======== Text for analysis ========
When you think of a breast cancer survivor, what comes to mind? A granny all decked out in pink? A joyful gal in a ball cap crossing the finish line at the Race for the Cure? How about a sad sack sitting in yet another hospital waiting for yet another test? You might think that surviving the diagnosis, the surgery, the treatment(s) and any subsequent complications means you’re done, right? Wrong. You’re wrong. It doesn’t end there, and there’s no prize for getting through it.
Welcome to the next phase of survivorship: the constant vigilance required to ensure the cancer isn’t making a repeat appearance. Although I’m just getting started, I’ll quit my bitching just long enough to say I am grateful that my doctors are vigilant, that I have good insurance, and that I can get the majority of my tests done 10 minutes from home. That said, it’s still a giant suck-fest.
Today’s test is a CT scan to check 2 little spots–1 on my liver & another on one of my lungs. These little gems were uncovered during a CT scan the last time I was hospitalized, in mid-August. No one seems too worried about them because they are so small, but once you’ve had cancer, you learn the hard way that there is no sure thing. There is no guarantee. A spot is a spot, no matter how small, and a spot is never a good thing once you’ve had The Big “C.”
======== Provided material ========
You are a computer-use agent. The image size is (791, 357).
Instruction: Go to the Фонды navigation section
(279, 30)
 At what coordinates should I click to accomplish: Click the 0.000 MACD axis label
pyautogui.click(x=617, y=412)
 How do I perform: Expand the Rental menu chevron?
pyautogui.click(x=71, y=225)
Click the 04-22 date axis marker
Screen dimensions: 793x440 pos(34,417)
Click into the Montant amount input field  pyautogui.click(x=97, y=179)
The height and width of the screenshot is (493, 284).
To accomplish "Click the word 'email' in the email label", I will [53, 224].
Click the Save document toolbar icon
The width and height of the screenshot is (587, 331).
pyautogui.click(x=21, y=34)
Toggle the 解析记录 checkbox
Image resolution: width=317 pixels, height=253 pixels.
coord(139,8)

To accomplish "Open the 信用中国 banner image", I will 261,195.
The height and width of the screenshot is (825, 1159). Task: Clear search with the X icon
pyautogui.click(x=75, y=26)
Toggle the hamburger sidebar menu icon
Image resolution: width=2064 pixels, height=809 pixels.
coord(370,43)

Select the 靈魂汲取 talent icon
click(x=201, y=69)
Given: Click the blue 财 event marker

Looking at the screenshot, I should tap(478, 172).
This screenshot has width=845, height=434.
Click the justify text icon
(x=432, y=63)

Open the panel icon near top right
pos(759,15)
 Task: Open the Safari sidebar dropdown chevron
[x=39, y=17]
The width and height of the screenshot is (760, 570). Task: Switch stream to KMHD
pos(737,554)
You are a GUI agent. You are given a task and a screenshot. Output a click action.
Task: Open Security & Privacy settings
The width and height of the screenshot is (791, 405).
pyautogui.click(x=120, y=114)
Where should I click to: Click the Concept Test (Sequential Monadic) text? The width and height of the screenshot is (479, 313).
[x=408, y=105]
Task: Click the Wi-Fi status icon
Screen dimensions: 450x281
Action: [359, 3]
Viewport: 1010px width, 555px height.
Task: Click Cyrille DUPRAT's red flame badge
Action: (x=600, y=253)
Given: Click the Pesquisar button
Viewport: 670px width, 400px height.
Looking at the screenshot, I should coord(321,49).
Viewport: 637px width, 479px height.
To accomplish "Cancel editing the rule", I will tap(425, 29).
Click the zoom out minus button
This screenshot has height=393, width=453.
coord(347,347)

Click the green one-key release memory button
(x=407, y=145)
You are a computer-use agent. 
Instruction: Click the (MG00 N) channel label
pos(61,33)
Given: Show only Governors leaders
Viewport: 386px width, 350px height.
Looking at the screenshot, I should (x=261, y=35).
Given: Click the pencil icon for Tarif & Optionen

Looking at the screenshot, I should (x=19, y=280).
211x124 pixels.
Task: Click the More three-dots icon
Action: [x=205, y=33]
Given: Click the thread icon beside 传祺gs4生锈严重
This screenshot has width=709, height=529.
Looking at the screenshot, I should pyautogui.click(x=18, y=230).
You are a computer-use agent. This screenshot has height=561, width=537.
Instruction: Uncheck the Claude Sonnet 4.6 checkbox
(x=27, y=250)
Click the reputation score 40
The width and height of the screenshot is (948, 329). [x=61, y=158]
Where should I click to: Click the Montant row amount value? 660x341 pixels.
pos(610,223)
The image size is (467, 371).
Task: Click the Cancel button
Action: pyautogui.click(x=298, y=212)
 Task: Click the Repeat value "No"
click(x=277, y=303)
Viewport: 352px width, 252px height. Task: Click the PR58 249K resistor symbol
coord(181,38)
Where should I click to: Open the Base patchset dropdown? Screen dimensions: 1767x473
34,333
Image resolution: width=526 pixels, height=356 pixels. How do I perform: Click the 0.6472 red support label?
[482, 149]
========
• _Explore the material_:
1/ List everything the essay on breast cancer survivorship says a person gets through before thinking they might be done.
2/ In the essay on breast cancer survivorship, when were the two little spots first found?
The material has no connection to the essay on breast cancer survivorship.

• _Responses for each task_:
1/ The diagnosis, the surgery, the treatment(s), and any subsequent complications.

2/ They were found during a CT scan the last time the writer was hospitalized, in mid-August.